Le scoutisme est notre métier, notre raison d’être. Toute tentative de conduire l’association vers je ne sais quelle posture s’en éloignant, s’éloignant de ses codes serait destructrice. Se gausser d’être un Mouvement d’éducation populaire, un mouvement éducatif engagé et de résistance et de n’être plus dans l’action pédagogique nous conduirait dans le mur. Les EEDF termineraient à quelques centaines de militants, signant manifestes et communiqués, organisant colloques et journées d’études… N’être plus que dans la prestation de service et l’action vide de sens ? Nous terminerions avec quelques ateliers de proximité qui disparaîtraient très rapidement car ce n’est pas notre vocation, ni notre savoir-faire. Nous sommes des scouts, des scouts laïques mais des scouts !

Un subtil dosage qui s’appelle éducation par l’action en affirmant haut et fort une méthodologie qui est celle du scoutisme, en donnant aux jeunes des terrains d’engagement qui ont du sens, sur la base de principes et de valeurs. C’est à quoi se consacrent les générations de militants depuis bientôt 100 ans.

Parmi nos préoccupations j’ai particulièrement œuvré à réaffirmer notre complémentarité à l’école publique : l’association a les moyens de proposer des projets porteurs de sens dans la formation du citoyen sans se substituer aux enseignants, en grande proximité à l’école, selon nos savoir-faire.
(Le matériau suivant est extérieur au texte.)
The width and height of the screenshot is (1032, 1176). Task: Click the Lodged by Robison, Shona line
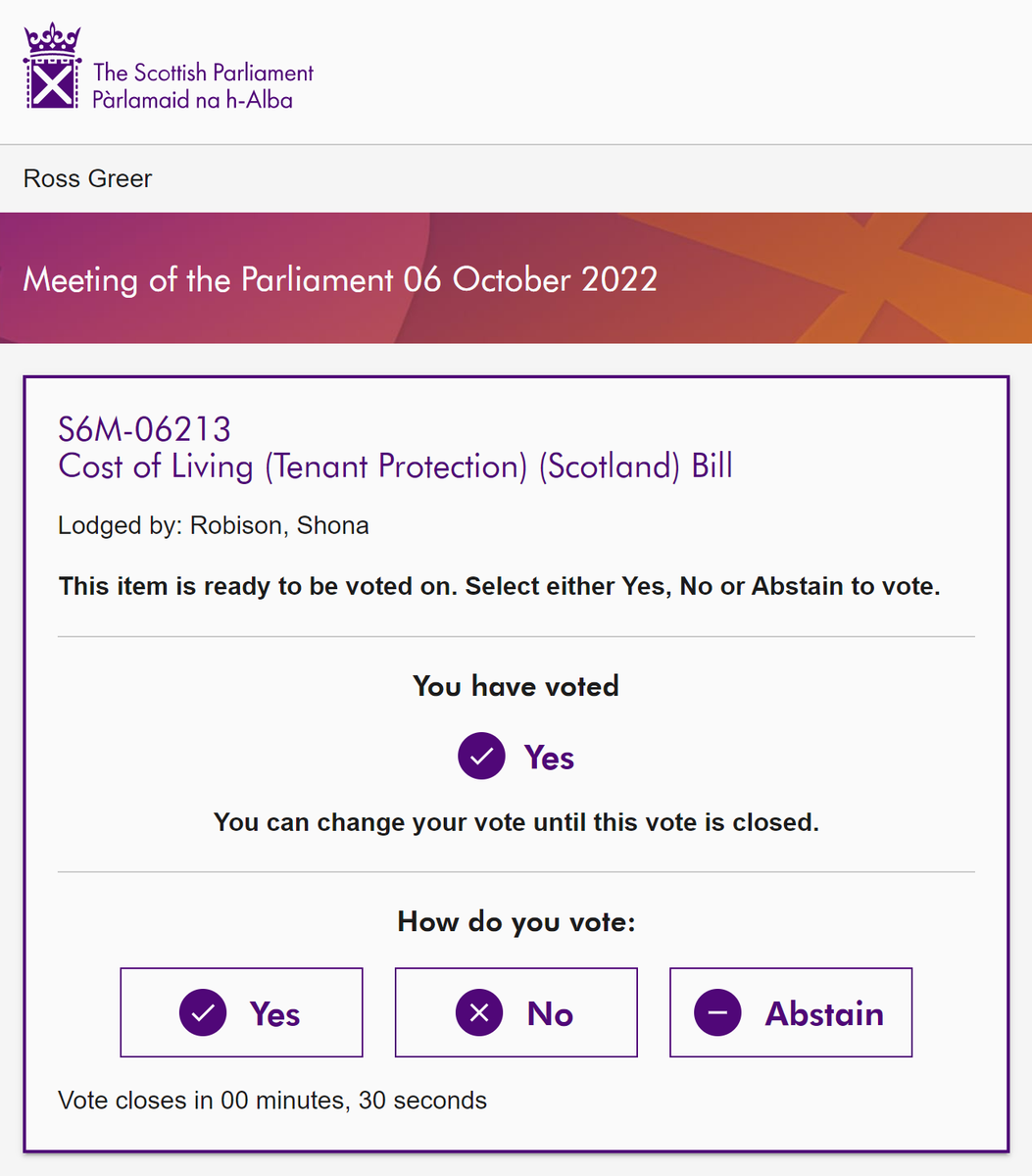[214, 525]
De même j’ai cherché à développer les “ partenariats ” avec des collectivités territoriales, en particulier les régions, considérant que pour les EEDF il s’agissait d’un vecteur essentiel de développement et de… financement, l’État se désengageant progressivement et d’une manière irréversible. La “ déconcentration ” – ne parlons pas de “ décentralisation ” puisque nous restons une association nationale et non une fédération – est une nécessité, elle renforcera le pilotage territorial dans l’esprit de ces partenariats. Une des pistes en cours d’expérimentation dans cet esprit est celle des “ unités projets ”, qui reprennent l’idée des “ patrouilles libres ” en créant une structure locale plus légère que celle d’un groupe. L’expérimentation en Seine Saint-Denis est un exemple à modéliser.
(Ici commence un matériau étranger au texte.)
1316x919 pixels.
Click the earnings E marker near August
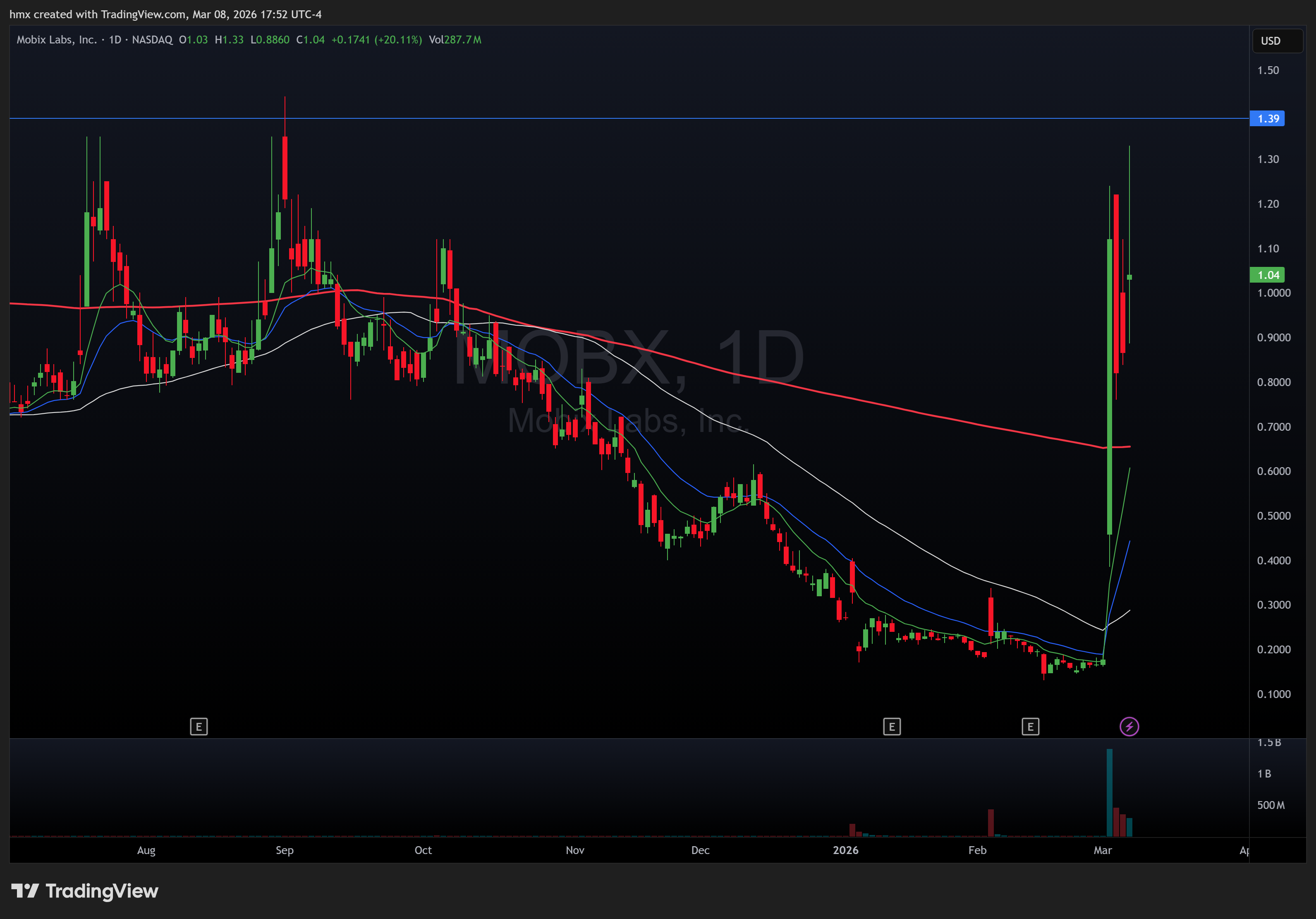199,726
Tous nos efforts, qu’ils soient sur le terrain des projets, petits et grands dont récemment Dimbali, sur les terrains éducatif et pédagogique, social et administratif ont servi un seul but, le développement, faire que plus d’enfants et de jeunes puissent bénéficier de cette merveilleuse aventure du scoutisme. Force est de constater que ce résultat est en partie atteint puisque le dernier plan d’action, après des années de pertes, a vu le nombre de nos adhérents progresser tant du côté de nos groupes que du côté de nos services Vacances.

Quand je regarde dans le rétroviseur je ne peux m’empêcher de citer quelques réalisations dont je suis particulièrement fier :

– l’extension, grâce à notre action, du contrat d’engagement éducatif aux séjours adaptés (si nous n’avions pas eu gain de cause, nous aurions connus de très graves difficultés),

– la célébration du centenaire de la Loi de séparation des églises et de l’État en 2005 (laïcité),

– la célébration du centenaire du Scoutisme, nous sommes restés fermes sur notre identité,

– les premiers accueils de volontaires associatifs,

– la création du “ passeport d’engagement ”, depuis repris et développé par d’autres organisations,

– la “ charte qualité ”, les certifications communes sous pilotage EEDF des formations des associations de scoutisme,

– la définition de formations et certifications pour les encadrants vacances adaptées (nous sommes précurseurs),

– la caravane de la Paix,

– l’ouverture des 18-25 ans,

– “ Traces d’étoiles ” et “ Hors Pistes ”,

– la rénovation des propositions pédagogiques pour les Aînés et les Louveteaux,

– les projets Cheynendo et Terres d’Aventures,

– Dimbali, l’association se mobilise pour la planète,

– Bécours, les projets, les camps, la rénovation, le rassemblement  Bécours 2004,

– le développement de la communication numérique,

– les prises de position, les manifestations, contre le CPE, contre le fichier “ EDVIGE ”, pour l’éducation, pour la laïcité, le deuxième tour des présidentielles 2002…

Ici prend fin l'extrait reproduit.